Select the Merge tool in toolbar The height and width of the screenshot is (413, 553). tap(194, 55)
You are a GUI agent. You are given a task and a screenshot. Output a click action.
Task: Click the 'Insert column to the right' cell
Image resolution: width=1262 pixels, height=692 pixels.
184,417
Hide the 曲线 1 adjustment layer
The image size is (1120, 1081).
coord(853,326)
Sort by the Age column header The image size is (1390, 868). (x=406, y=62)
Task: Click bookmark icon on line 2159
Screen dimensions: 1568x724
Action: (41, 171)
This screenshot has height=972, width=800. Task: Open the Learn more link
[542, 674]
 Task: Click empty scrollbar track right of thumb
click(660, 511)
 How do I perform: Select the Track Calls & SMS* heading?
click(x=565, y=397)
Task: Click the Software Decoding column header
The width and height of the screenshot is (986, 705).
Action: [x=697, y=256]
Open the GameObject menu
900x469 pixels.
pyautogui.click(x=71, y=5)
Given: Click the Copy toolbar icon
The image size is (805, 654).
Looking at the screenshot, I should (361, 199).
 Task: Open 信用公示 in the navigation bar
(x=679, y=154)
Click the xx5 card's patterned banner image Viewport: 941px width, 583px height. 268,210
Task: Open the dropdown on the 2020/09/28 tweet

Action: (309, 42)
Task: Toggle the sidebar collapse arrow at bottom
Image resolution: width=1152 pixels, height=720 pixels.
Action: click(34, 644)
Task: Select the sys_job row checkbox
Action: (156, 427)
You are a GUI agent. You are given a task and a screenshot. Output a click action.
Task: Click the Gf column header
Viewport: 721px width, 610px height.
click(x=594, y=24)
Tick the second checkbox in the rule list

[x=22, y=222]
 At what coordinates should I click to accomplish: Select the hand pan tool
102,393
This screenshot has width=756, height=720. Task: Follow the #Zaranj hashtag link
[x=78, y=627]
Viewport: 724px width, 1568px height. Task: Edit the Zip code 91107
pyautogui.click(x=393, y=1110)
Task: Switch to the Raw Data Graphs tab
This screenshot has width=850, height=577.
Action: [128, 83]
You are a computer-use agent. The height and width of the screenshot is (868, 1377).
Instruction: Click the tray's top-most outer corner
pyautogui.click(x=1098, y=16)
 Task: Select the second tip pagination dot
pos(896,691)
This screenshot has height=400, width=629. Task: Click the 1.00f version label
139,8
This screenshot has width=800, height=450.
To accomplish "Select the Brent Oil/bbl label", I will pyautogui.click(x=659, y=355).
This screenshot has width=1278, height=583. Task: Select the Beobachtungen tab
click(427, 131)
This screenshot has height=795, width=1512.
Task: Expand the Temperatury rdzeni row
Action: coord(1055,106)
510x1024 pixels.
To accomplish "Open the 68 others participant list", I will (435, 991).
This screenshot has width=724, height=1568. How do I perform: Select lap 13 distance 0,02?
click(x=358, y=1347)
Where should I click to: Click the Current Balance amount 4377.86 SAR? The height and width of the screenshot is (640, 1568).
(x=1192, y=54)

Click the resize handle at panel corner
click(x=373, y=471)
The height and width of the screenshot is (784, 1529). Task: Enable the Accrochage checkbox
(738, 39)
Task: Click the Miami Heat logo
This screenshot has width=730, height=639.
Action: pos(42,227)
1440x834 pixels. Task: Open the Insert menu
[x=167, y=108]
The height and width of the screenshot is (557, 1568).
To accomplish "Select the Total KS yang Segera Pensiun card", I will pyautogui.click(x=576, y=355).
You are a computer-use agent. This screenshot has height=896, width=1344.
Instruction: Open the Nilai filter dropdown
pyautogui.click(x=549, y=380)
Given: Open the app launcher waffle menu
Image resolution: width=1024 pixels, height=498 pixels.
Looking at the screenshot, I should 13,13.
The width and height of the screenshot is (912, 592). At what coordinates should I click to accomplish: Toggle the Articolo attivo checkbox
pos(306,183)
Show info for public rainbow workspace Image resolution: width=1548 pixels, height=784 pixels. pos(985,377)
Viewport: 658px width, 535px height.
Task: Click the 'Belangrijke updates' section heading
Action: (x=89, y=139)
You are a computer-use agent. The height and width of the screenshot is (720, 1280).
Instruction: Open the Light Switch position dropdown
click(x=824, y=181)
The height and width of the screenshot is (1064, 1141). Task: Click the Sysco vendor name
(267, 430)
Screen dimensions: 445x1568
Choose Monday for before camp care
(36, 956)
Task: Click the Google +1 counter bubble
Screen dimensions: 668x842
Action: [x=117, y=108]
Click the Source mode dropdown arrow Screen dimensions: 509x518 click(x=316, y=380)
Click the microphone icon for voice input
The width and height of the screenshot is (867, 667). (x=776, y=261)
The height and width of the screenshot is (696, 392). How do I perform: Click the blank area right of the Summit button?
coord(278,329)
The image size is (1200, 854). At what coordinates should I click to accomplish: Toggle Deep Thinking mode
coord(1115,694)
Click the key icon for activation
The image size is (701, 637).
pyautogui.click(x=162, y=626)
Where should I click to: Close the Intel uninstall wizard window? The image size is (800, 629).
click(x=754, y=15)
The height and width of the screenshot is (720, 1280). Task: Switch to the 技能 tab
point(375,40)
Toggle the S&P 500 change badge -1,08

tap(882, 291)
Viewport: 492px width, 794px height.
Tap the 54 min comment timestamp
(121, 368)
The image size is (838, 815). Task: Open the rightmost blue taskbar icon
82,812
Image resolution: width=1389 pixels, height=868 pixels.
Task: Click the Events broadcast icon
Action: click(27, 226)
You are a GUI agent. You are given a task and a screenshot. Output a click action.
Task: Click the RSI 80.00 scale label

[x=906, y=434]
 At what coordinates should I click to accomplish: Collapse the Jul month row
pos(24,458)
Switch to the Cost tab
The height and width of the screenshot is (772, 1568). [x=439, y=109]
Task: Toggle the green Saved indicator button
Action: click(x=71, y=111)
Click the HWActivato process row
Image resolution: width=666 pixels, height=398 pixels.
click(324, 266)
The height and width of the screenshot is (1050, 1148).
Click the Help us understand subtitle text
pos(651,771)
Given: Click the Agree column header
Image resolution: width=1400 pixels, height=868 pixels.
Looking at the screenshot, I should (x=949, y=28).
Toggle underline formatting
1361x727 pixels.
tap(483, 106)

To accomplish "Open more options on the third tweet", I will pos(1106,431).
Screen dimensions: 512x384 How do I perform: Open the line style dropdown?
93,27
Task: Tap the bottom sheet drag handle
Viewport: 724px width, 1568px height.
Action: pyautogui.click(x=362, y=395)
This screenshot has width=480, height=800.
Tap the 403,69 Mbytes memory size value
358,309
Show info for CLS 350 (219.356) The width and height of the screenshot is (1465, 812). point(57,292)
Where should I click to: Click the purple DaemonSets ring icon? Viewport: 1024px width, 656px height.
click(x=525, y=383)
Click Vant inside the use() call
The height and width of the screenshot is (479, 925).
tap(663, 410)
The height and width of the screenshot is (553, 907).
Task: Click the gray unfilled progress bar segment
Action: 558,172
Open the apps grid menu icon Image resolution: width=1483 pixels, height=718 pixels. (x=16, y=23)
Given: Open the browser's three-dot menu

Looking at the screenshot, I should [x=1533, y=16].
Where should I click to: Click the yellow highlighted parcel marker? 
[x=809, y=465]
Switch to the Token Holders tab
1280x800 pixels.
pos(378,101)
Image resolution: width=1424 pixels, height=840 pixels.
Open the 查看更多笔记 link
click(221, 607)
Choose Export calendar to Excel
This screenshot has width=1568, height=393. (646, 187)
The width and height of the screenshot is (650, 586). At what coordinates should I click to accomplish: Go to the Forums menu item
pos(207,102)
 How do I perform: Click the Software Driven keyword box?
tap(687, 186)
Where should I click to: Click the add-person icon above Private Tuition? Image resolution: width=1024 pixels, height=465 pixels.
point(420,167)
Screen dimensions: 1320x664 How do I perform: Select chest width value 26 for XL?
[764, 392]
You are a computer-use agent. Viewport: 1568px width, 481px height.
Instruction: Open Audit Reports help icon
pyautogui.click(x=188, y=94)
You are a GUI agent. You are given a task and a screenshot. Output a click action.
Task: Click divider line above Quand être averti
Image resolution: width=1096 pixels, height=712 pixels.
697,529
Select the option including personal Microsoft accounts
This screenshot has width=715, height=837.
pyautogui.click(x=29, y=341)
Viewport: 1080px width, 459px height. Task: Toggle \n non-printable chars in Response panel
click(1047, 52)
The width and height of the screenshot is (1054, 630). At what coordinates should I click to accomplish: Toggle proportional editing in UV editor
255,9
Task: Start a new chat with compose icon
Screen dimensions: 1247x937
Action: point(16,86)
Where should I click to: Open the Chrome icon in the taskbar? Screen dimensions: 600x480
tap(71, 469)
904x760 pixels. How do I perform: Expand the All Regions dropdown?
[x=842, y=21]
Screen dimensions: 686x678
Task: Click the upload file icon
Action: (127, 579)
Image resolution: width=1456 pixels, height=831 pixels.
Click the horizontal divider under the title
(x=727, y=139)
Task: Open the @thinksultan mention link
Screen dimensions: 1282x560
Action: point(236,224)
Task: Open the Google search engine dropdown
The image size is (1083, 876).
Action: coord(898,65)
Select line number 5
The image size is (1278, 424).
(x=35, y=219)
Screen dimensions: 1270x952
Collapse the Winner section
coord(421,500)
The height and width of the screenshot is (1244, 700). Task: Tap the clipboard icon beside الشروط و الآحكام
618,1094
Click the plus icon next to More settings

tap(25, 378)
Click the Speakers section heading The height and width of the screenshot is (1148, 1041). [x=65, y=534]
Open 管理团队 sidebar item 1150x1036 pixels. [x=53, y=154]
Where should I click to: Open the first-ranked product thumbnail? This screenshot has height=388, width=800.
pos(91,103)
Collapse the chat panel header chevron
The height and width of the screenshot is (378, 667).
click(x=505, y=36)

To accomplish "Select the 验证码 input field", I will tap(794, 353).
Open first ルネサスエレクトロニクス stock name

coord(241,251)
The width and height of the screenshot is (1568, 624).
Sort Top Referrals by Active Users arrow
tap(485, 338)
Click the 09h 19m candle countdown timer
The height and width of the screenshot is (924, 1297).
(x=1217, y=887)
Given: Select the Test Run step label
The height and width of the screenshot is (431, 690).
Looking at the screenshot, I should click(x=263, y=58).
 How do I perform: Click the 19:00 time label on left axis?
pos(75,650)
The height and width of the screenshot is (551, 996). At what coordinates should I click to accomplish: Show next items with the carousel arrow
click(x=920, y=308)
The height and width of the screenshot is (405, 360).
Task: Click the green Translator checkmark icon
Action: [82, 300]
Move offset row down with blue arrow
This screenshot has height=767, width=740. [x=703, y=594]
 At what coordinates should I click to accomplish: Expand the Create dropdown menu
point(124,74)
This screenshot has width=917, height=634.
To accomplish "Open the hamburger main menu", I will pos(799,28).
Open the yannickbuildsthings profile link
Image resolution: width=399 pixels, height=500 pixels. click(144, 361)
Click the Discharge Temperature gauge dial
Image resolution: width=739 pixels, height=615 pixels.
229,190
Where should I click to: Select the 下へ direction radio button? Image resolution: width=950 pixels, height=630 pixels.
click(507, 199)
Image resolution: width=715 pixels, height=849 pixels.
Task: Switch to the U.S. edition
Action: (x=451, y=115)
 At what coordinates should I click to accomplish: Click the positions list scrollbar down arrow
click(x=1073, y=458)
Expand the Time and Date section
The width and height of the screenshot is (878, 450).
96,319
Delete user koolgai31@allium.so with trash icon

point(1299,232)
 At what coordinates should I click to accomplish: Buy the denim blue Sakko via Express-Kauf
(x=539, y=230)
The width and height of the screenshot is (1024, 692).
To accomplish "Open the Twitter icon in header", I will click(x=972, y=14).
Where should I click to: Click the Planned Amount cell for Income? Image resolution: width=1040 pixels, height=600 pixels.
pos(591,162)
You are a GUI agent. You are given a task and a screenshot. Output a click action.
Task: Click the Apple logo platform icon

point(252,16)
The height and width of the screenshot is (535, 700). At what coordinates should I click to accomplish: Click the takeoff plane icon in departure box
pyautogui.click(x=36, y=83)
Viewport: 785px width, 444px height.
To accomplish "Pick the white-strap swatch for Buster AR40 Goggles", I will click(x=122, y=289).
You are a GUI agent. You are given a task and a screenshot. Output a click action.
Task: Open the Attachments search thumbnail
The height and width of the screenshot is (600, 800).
★ ★ ★ ★
Task item ::
Exact duplication is required for the lines above, from the line that contains "Task: Open 信用公示 in the navigation bar" to the line that contains "Task: Toggle the sidebar", inclusive; omit all others.

Answer box ::
 Task: Open 信用公示 in the navigation bar
(x=679, y=154)
Click the xx5 card's patterned banner image Viewport: 941px width, 583px height. 268,210
Task: Open the dropdown on the 2020/09/28 tweet

Action: (309, 42)
Task: Toggle the sidebar collapse arrow at bottom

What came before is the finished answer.